#### [課題の内容]
a - ナビスコカップ決勝の観戦記によると、ハースを欠いたジェフは1トップの後ろにどの選手を配置していましたか。
b - ナビスコカップ決勝の観戦記を、末尾の文に続けて書き進めてください。

#### [本文]

━━━━━━━━

ナビスコカップ決勝を観戦に国立に行ってきました。試合後のセレモニーがとてもジェフらしくてよくて、あそこに参加できたことがとても幸せで、つくづく行った甲斐があったと思える決勝でしたね。
試合自体は、一発勝負の決勝らしく序盤からお互いにリスクを犯さない入り方をしたようでした。このカードから「攻め合いの試合になるのではないか」という戦前の予想が裏切られ(笑)ましたが、しかし両チームの守備の意識の高さが見られ、締まったよい試合になったと思います(鈴木チェマン会見)。
鈴木チェアマン:
両チームとも守備の意識が非常に高い試合だった。集中力の切れない素晴らしい試合だった。あれではなかなか点も入らないだろうと思った。
サッカーを知っている人には玄人好みの面白い試合だっただろう。
とはいえ、ジェフはハースを欠き、ガンバは二川、家長が不調だったり出場しなかったりというところが響いている部分はあるように思いました。
やはり「大きくして(ちょっとだけ)上手くした柳沢」のようなハースが動きながらボールをおさめ、そこからやわらかなボールが散らされると、ジェフの攻撃は一段も二段もよくなります。この試合では彼がいなく、1トップの後ろにホペスク選手と羽生選手が配置されていました。特にホペスク選手がボールを「待って」しまうことが多く、全体に「追い越す動き」が減って、ジェフらしい攻撃が減っていましたね。
ガンバは、3トップの脅威が強調されていますが、それを支える二川、遠藤、橋本、家長といったあたりのパスワークも非常に重要なのだと思います。特に両サイドに二川や家長というもともとはインサイドの、攻撃的中盤としてファンタジーを見せるような選手を配置し、彼らと3トップのからみから多くのチャンスをつくりだしていました。しかし、怪我もあり、ここ最近はそれが難しくなって来ていた(西野監督会見)。二川は怪我から何とかこの試合には出場しましたが、やはりトップパフォーマンスとは言いがたかったですね。ガンバはボールを支配できず、ジェフボールを奪ってカウンター、ということのほうが多い印象でした。

━━━━━━━━

#### [データ部]
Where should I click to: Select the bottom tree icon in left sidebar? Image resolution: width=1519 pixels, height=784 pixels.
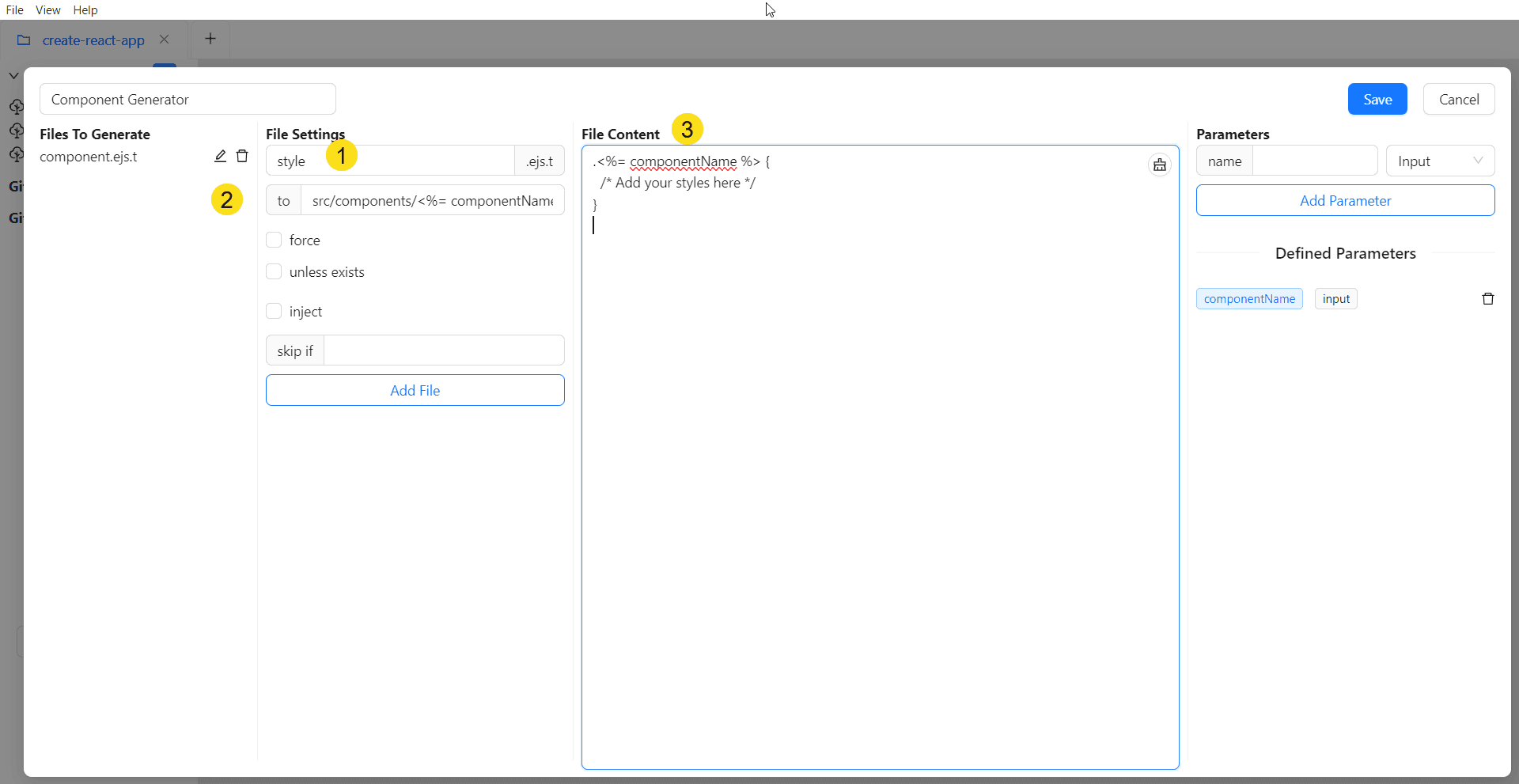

━━━━━━━━

#### [課題の解答]
a - ホペスク選手と羽生選手です。

b -
しかし、序盤に何度か見せたそのカウンターが、アラウージョ、フェルナンジーニョ、大黒の3人の個人技のために反則級に怖く、序盤はらしさを見せていたジェフから、やや思い切りを奪ったように見えました。決勝の重圧、ガンバ攻撃陣の個人技の脅威、それらによってジェフがいつものジェフではなくなっていましたね。ボールを追い越す動きがずいぶんと減っていました。
スタジアムではそのように感じて帰ってきたのですが、オシム監督の会見を聞くとこれはオシム監督のゲームプランというところもあったようで、抑え気味からスタートしての後半、延長勝負と読んでいたがゆえのものだったようです。確かにいつもに比べると中盤でのアタックも少なく、ルーズめにマークしていることも目に付きました。スタンドからは「ジェフ硬くなってるなあ」という声が上がっていたのですが、あえてセーフティーに、一発勝負のカップ戦の戦い方を選択したのだとすると、「ジェフも大人になったなあ」と言うべきだったでしょうか。
後半になって、動きがいくぶん変わってきたジェフ(両監督ハーフタイムコメント)。
オシム監督(千葉):
・暑くてやりにくいのはわかっている。前半はハンドブレーキを上げて走っているようなものだ。
・攻撃はもっと危険なプレーを仕掛けること。
・もう少しマークに対してタイトについていこう!!
・ゴール前で何かやるなら全力でプレーしよう。
また、ジェフは工藤、水野、そして林と攻撃陣を活性化させる手を打ってきたことで、さらに動きのよさが出できました。これに対して怪我上がりの宮本を投入、シジクレイを中盤に上げる采配を見せた西野監督。これはなかなかの好采配だったのではないでしょうか。ジェフは中盤に起点が作りにくくなり、ロングボールが増えていきました。ただ、水野、林といったあたりが投入されているので、その前に入れるとけっこうチャンスになります。後半から延長にかけては(シュート数はともかく)ジェフの決定機の方が多かったように感じました。ジェフは、手持ちの駒が減っている中、こういう戦い方もできる、というところを見せましたね。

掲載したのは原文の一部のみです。